Multiple row delimiters

2019-06-05 11:18发布

问题:

How to define multiple row delimiters for a Flat File Connection in SSIS? for example for a text file containing this string:

Civility is required at all times; rudeness will not be tolerated.

I want to have this two rows after using ';' and '.' for row delimiter:

Civility is required at all times

rudeness will not be tolerated

回答1:

For source data, I created a 3 line file

Civility is required at all times; rudeness will not be tolerated.
The quick brown fox jumped over the lazy dogs.
I am but a single row with no delimiter beyond the carriage return

The general approach I have taken below is to use a flat file connection manager with a format of Ragged Right and my header row delimiter is {CR}{LF}. I defined one columns, InputRow as String 8000. YMMV

In my data flow, after the flat file source, I add a script component as a data transformation called Split Rows.

On the Input Columns tab, check the InputRow and leave it as ReadOnly so the script can access the value. It'd be nice if you could switch it to ReadWrite and modify the outgoing values but that's not applicable for this type of operation.

By default, a script task is a synchronous component, meaning there's a 1:1 relationship between rows in and rows out. This will not suit your needs so you will need to switch it over to Asynchronous mode. I renamed the Output 0 to OutputSplit and changed the value of SynchronousInput from "Input 0 (16)" to None. Your value for 16 may vary.

On your Output Columns for OutputSplit, Add a Column with a name of SplitRow DT_STR 8000.
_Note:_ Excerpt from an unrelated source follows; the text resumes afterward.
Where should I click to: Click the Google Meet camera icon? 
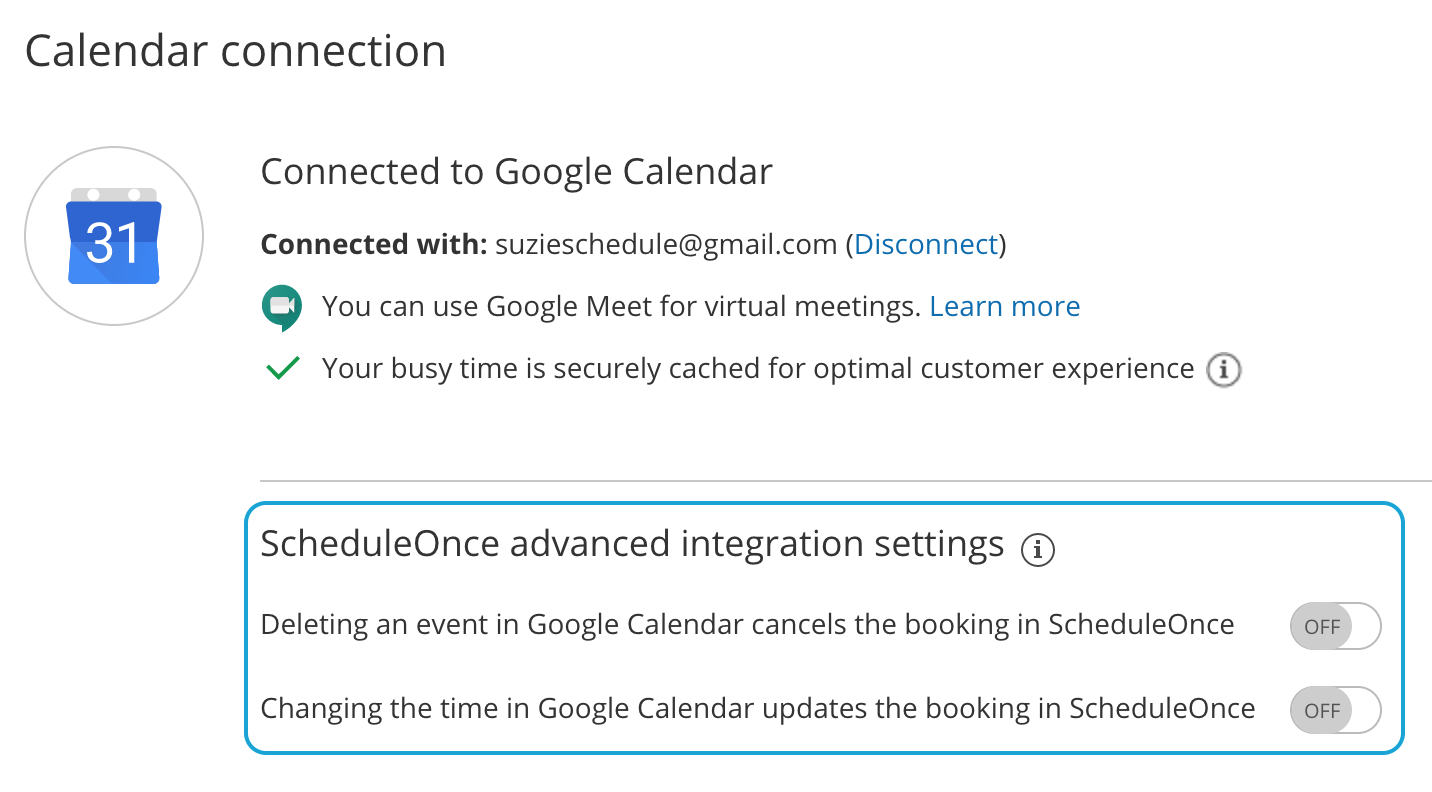[282, 307]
Within your script transformation, you only need to be concerned with the ProcessInputRow method. The string class offers a split method that takes an array of character values that will work as the splitters. Currently, it is hard coded below in the array initializer but it could just as easily be defined as a variable and passed into the script. That is left as an exercise to the poster.

/// <summary>
/// we have to make this an async script as 1 input row can be many output rows
/// </summary>
/// <param name="Row"></param>
public override void Input0_ProcessInputRow(Input0Buffer Row)
{
    string[] results = Row.InputRow.Split(new char[]{';', '.'});
    foreach (string line in results)
    {
        // Remove this line if it is desirable to have empty strings in the buffer
        if (!string.IsNullOrEmpty(line))
        {
            OutputSplitBuffer.AddRow();
            // You might want to call trim operations on the line
            OutputSplitBuffer.SplitRow = line;
        }
    }
}

With all of this done, I hit F5 and voila,

This is going to be a fairly memory intensive package depending on how much data you run through it. I am certain there are optimizations one could make but this should be sufficient to get you going.